Complete the following:
• 1. In the news report on the Lincoln Crown Court case, how long did the jury deliberate?
• 2. Carry on the news report about Shaun Emmerson's case, starting after its last sentence.

Text under study:

A man who stabbed his 71-year-old mother to death in their family home after having paranoid delusions has been handed a hospital order.
Shaun Emmerson, 51, was found to have stabbed Christine Emmerson 35 times to her neck and torso with a kitchen knife on August 3 last year, before he climbed on to the conservatory roof and called 999 to admit to the “violent attack”.
Sentencing Emmerson at Lincoln Crown Court on Tuesday, Judge Simon Hirst handed him an indefinite hospital order where he will be detained and treated for his paranoid schizophrenia.
A jury, which deliberated for four hours after hearing three days of evidence, previously found Emmerson, of Kirk Close, West Ashby, Lincolnshire, did the act alleged against him.
Jurors heard Emmerson thought he could hear his neighbours through the walls say they wanted to kill him in a “painful” way and believed that people would “attack” him in his sleep.

Data section:
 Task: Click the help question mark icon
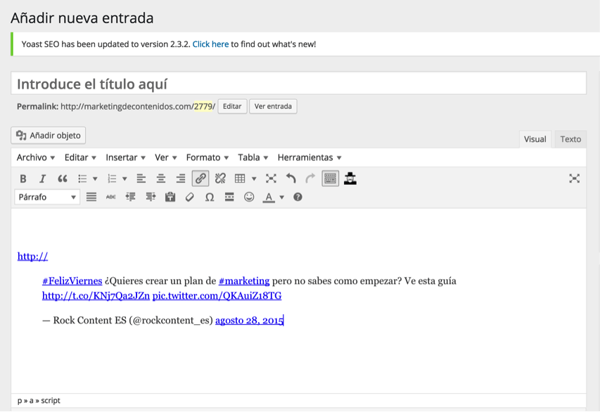pyautogui.click(x=297, y=198)
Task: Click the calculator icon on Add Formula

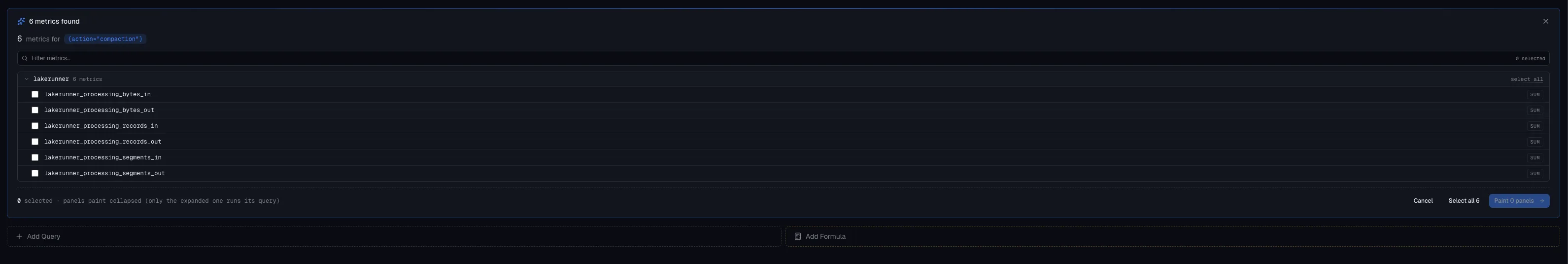Action: [x=797, y=236]
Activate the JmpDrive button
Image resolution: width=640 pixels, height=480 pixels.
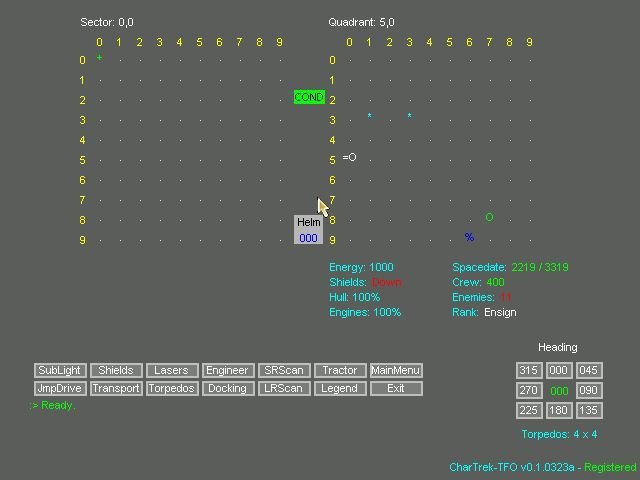[60, 388]
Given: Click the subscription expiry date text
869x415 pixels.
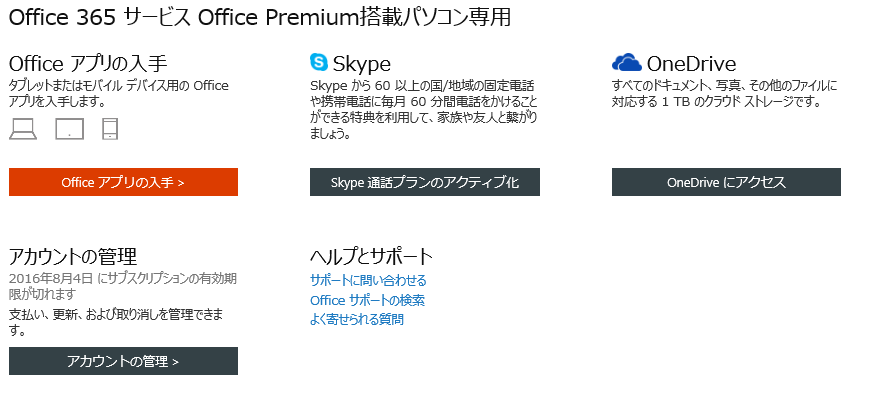Looking at the screenshot, I should pos(122,285).
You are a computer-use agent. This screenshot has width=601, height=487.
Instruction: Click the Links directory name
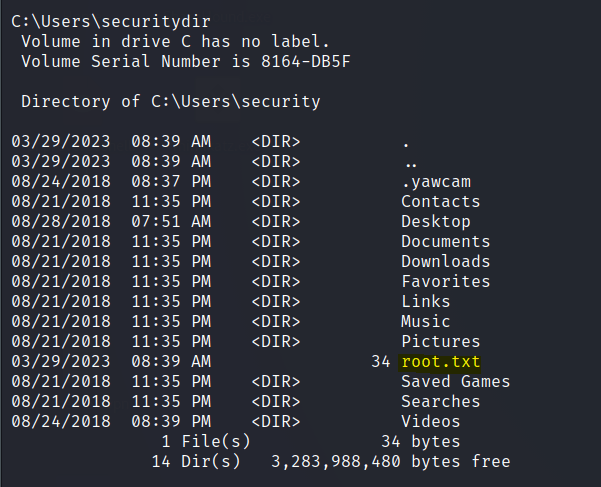coord(426,302)
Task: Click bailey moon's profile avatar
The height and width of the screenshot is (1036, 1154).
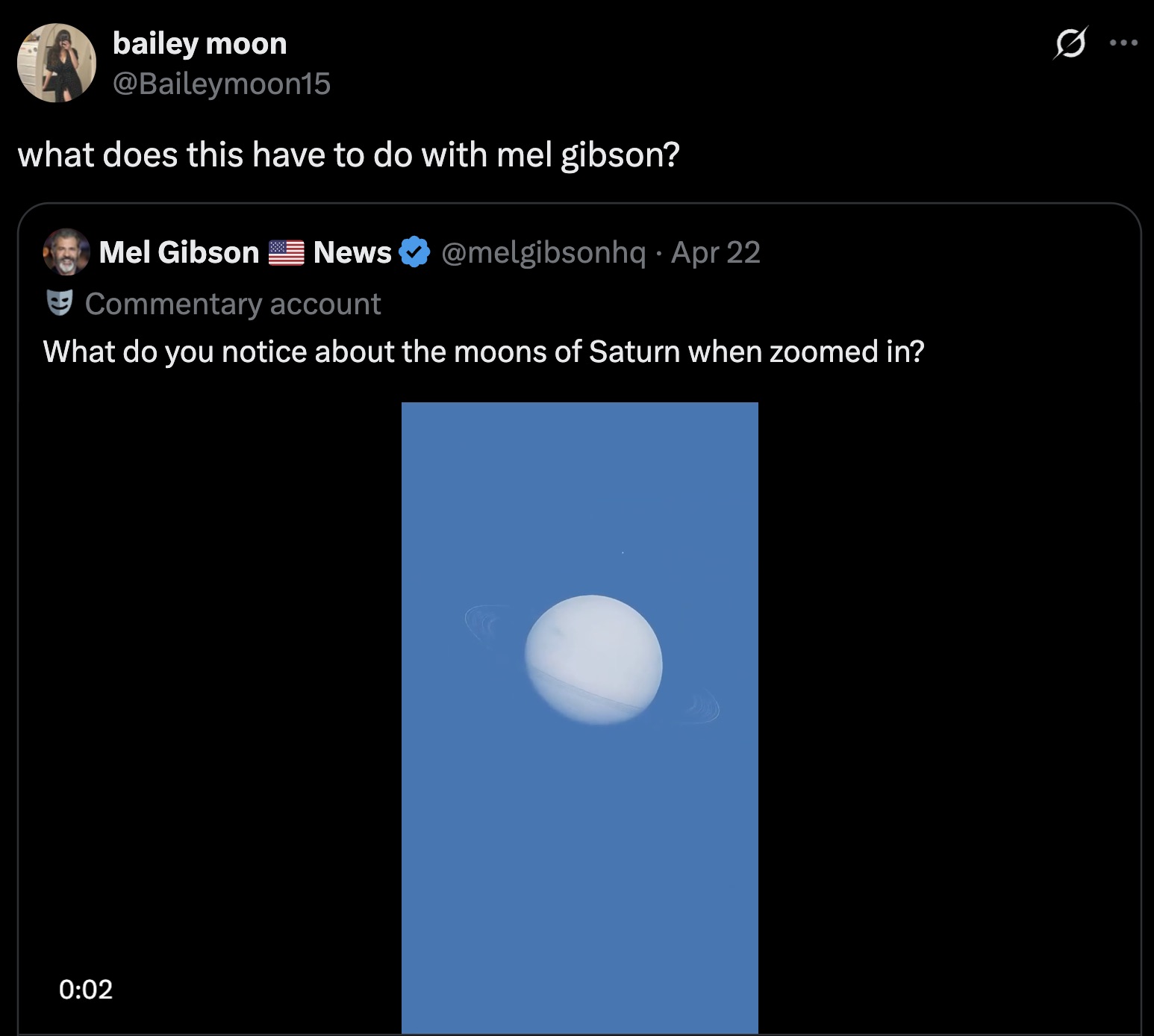Action: pyautogui.click(x=57, y=63)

Responses in order:
• 1. Four hours, after hearing three days of evidence.

• 2.
During the call Emmerson made to police, he could be heard asking the operator to send armed officers to “put me out of my misery” and claimed the “Department of Justice have been torturing me for the last 20 years”.
Emmerson, who was experiencing a psychotic episode when he killed his mother, was ruled unfit to enter a plea to the charge of murder or take part in the trial because of his mental illness.
The fact-finding trial asked jurors to decide whether Emmerson “did the acts alleged against him”, rather than find him guilty or not guilty.
The defendant, who appeared by video link on Tuesday from Arnold Lodge, a medium secure hospital in Lincolnshire, spoke only to confirm his name.
Judge Hirst told the defendant: “On 11th July, the jury found you killed your mum. You rang the police and told them you attacked your mum with a knife.
“I am satisfied that you are suffering from a mental disorder, namely paranoid schizophrenia. You will be readmitted to Arnold Lodge and detained at Arnold Lodge.”
The judge commended the dignity of Emmerson’s family members present in the court and said “the emotions must be very mixed indeed” and that it had been an “incredibly difficult” case.